**** Documenttekst ****
· 

Historie 2009: Kasteelheren breken uit, Perry Leijdsman "“Goed verdedigen levert meer doelpunten op”"

Uit De Pupillentrainer van 2009. Perry Leijdsman van SPARTA Rotterdam

 

L’étranger, zo omschreef Albert Camus ooit de eenzame sluitpost. Is in meer abstracte term het woord vreemdeling ook niet van toepassing op Nederlandse verdedigers? Nee, niet in die zin dat ze niet aan het spel deelnemen, zoals de Franse filosoof het ooit bedoelde. Maar de echte verdediger, bestaat die nog wel in Nederland? Nederlandse topspelers als Urby Emanuelson en Tim de Cler, het waren ooit aanvallers die zich op latere leeftijd het verdedigen aangeleerd hebben. Hoe goed ze dat ook is afgegaan, De Cler en Emanuelson worden toch meer geroemd om hun aanvallende acties dan hun verdedigende inzicht. En juist dat inzicht, die intuïtie waar je als verdediger moet staan, wordt bij Sparta Rotterdam tegenwoordig van jongs af aan getraind.
**** Opgesomde gegevens ****
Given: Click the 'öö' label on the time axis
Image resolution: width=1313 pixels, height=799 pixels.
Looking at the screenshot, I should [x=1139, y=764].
****
**** Opgesomde gegevens ****
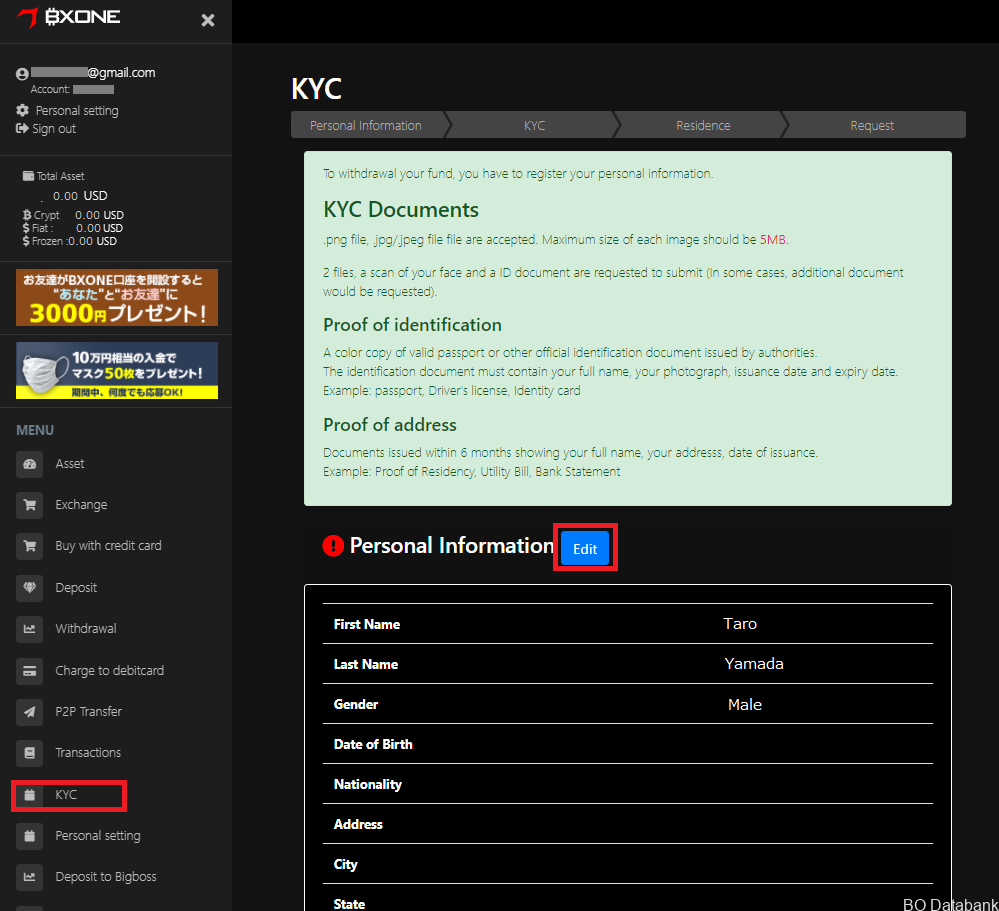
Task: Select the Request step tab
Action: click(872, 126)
****
### Opdracht
Bij welke club wordt volgens de documenttekst het inzicht van verdedigers tegenwoordig van jongs af aan getraind?

### Uitgevoerde opdracht
Bij Sparta Rotterdam.